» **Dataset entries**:
---+---
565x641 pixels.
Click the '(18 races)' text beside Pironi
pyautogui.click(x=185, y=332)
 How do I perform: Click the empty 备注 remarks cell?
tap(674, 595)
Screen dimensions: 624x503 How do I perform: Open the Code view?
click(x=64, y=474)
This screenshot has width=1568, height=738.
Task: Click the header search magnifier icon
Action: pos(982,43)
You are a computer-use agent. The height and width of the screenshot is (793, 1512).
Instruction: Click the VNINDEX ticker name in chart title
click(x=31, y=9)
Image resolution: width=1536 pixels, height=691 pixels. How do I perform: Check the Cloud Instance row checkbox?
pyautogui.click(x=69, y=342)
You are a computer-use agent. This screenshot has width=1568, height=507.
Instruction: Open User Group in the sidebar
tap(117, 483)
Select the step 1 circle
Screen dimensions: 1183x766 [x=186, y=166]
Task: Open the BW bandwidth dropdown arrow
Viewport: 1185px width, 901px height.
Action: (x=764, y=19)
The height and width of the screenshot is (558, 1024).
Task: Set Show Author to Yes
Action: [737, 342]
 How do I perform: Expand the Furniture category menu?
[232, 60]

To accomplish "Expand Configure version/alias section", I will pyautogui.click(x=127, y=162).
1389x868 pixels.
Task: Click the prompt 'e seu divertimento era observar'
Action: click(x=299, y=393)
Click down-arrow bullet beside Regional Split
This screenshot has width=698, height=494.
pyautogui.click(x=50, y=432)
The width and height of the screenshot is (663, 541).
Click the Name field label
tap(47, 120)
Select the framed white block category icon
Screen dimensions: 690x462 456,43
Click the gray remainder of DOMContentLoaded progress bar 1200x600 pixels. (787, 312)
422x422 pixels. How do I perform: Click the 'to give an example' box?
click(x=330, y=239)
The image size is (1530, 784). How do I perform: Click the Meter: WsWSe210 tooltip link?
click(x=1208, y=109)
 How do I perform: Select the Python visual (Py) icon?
---+---
» **WHAT THE EXERCISE ASKS**: Your task is to repeat every entry exactly.

» **ANSWER SECTION**:
565x641 pixels.
Click the '(18 races)' text beside Pironi
pyautogui.click(x=185, y=332)
 How do I perform: Click the empty 备注 remarks cell?
tap(674, 595)
Screen dimensions: 624x503 How do I perform: Open the Code view?
click(x=64, y=474)
This screenshot has width=1568, height=738.
Task: Click the header search magnifier icon
Action: pos(982,43)
You are a computer-use agent. The height and width of the screenshot is (793, 1512).
Instruction: Click the VNINDEX ticker name in chart title
click(x=31, y=9)
Image resolution: width=1536 pixels, height=691 pixels. How do I perform: Check the Cloud Instance row checkbox?
pyautogui.click(x=69, y=342)
You are a computer-use agent. This screenshot has width=1568, height=507.
Instruction: Open User Group in the sidebar
tap(117, 483)
Select the step 1 circle
Screen dimensions: 1183x766 [x=186, y=166]
Task: Open the BW bandwidth dropdown arrow
Viewport: 1185px width, 901px height.
Action: (x=764, y=19)
The height and width of the screenshot is (558, 1024).
Task: Set Show Author to Yes
Action: [737, 342]
 How do I perform: Expand the Furniture category menu?
[232, 60]

To accomplish "Expand Configure version/alias section", I will pyautogui.click(x=127, y=162).
1389x868 pixels.
Task: Click the prompt 'e seu divertimento era observar'
Action: click(x=299, y=393)
Click down-arrow bullet beside Regional Split
This screenshot has width=698, height=494.
pyautogui.click(x=50, y=432)
The width and height of the screenshot is (663, 541).
Click the Name field label
tap(47, 120)
Select the framed white block category icon
Screen dimensions: 690x462 456,43
Click the gray remainder of DOMContentLoaded progress bar 1200x600 pixels. (787, 312)
422x422 pixels. How do I perform: Click the 'to give an example' box?
click(x=330, y=239)
The image size is (1530, 784). How do I perform: Click the Meter: WsWSe210 tooltip link?
click(x=1208, y=109)
 How do I perform: Select the Python visual (Py) icon?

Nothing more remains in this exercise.